Mais si l’on compare l’excès du chaud à l’excès du froid produit par ces causes particulières et locales, on sera peut-être surpris de voir que dans les pays tels que le Sénégal, où la chaleur est la plus grande, elle n’excède néanmoins que de 7 degrés la plus grande chaleur générale qui est de 26 degrés au-dessus de la congélation, et que la plus grande hauteur à laquelle s’élève la liqueur du thermomètre n’est tout au plus que de 33 degrés au-dessus de ce même point, tandis que les grands froids de Sibérie vont quelquefois jusqu’à 60 et 70 degrés au-dessous de ce même point de la congélation, et qu’à Pétersbourg, à Upsal, etc., sous la même latitude de la Sibérie, les plus grands froids ne font descendre la liqueur qu’à 25 ou 26 degrés au-dessous de la congélation ; ainsi l’excès de chaleur produit par les causes locales n’étant que de 6 ou 7 degrés au-dessus de la plus grande chaleur du reste de la zone torride, et l’excès du froid produit de même par les causes locales étant de plus de 40 degrés au-dessous du plus grand froid sous la même latitude, on doit en conclure que ces mêmes causes locales ont bien plus d’influence dans les climats froids que dans les climats chauds, quoiqu’on ne voie pas d’abord ce qui peut produire cette grande différence dans l’excès du froid et du chaud. Cependant, en y réfléchissant, il me semble qu’on peut concevoir aisément la raison de cette différence.

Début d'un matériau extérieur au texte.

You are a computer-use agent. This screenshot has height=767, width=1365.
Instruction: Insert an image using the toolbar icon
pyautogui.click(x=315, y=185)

L’augmentation de la chaleur d’un climat tel que le Sénégal ne peut venir que de l’action de l’air, de la nature du terroir et de la dépression du terrain : cette contrée presque au niveau de la mer est en grande partie couverte de sables arides ; un vent d’est constant, au lieu d’y rafraîchir l’air, le rend brûlant, parce que ce vent traverse avant que d’arriver plus de 2 000 lieues de terre, sur laquelle il s’échauffe toujours de plus en plus, et néanmoins toutes ces causes réunies ne produisent qu’un excès de 6 ou 7 degrés au-dessus de 26, qui est le terme de la plus grande chaleur de tous les autres climats. Mais, dans une contrée telle que la Sibérie, où les plaines sont élevées comme les sommets

  1. Voyez l’Histoire naturelle, t. II, art. Variétés de l’espèce humaine, p. 137 et suivantes.
  2. Description de l’empire Russien, traduction française, t. Ier, p. 322, d’après l’allemand, imprimée à Stockholm, en 1730.
  3. Flora Siberica, Præf., p. 58 et 64.